The panel recommended these changes to encourage researchers to move into more permanent positions rather than remain stuck in postdoc positions with salaries that aren’t commensurate to their skill set, says Donna Ginther, a member of the working group and an economist at the University of Kansas in Lawrence who studies the composition of the scientific workforce. “You don’t want people to spend their most productive years in a postdoc,” she says.

But the agency has not yet implemented or sought feedback on the recommendation for extra funding for intermediate roles, Berger says. That lack of action is “very disappointing”, says Berger, adding that it would be logical to roll it out in tandem with the five-year postdoc cap.

Funding inequities

Encouraging senior postdocs to move to positions that provide the pay they deserve is a noble goal, says Tiffany Ho, a clinical neuroscientist at the University of California, Los Angeles. But she worries that without extra funding to support such positions, only well-funded labs would be able to attract and retain such individuals as staff scientists. That would perpetuate inequities between the best-funded labs and those with more modest support, she says.

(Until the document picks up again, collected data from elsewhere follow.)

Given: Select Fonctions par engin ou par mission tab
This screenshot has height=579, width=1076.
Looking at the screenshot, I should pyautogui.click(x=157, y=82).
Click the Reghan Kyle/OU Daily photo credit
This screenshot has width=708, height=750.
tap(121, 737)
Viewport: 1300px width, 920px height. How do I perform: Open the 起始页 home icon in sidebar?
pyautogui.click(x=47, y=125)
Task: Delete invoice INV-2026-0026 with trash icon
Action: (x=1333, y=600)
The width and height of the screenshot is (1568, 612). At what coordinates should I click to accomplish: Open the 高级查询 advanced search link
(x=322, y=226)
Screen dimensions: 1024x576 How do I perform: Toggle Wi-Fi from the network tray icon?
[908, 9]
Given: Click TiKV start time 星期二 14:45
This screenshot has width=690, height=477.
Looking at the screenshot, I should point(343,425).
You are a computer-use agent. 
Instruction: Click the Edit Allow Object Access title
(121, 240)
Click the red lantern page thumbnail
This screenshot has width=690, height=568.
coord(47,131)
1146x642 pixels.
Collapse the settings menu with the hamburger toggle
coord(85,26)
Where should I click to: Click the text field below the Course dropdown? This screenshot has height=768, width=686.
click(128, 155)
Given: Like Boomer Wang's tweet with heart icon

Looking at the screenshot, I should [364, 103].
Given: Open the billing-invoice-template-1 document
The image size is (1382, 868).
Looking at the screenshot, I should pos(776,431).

The cap could also prevent researchers from pursuing multiple postdoc positions in different labs, as some choose to do. Cliffe, who studies herpesviruses, says the cap would have stopped her from doing a second postdoc in a neuroscience lab, which was “totally different” from the area she’d trained in. “But it allowed me to be creative, combine my expertise and set up a truly novel research area,” she adds.

In addition, halving the eligibility window for the K99 would have a chilling effect on international scientists, Ho says, because it is the only NIH funding specifically for postdoc support that is available to those who are not US citizens. “US citizens would be favoured heavily, because they already have the networks and communities to hit the ground running,” she says. This could work against efforts by the NIH to train researchers from backgrounds underrepresented in the biomedical sciences, says Camila Coelho, a vaccinologist at the Icahn School of Medicine at Mount Sinai in New York City. “You are feeding a system where you are giving privilege to people that already have privilege,” she says.

The NIH hopes that researchers respond to its request for feedback “so we can hear more about these concerns” and “ensure a sustainable, diverse future workforce”, the agency spokesperson says.

Stagnating budget

These proposals come at a time of tight budgets for the agency: the NIH budget for 2024 remained essentially flat at $47.1 billion, which amounts to a net loss when inflation is taken into account, Berger says, and the 2025 budget is expected to be about the same. The increase in postdoc salaries will probably mean cuts have to be made elsewhere, Ginther says.

Ho says the dire situation for postdocs should prompt a conversation in the scientific community about how it can invest more in “early-stage researchers, even if it would probably come at the cost of supporting researchers like me”. In 2017, a proposal was made, although it wasn’t implemented, that would have restricted the amount of NIH funding awarded to an individual scientist at any given time. “If we, as a community, can decide that’s okay because we’re investing in the future, maybe that’s a workable solution,” Ho says.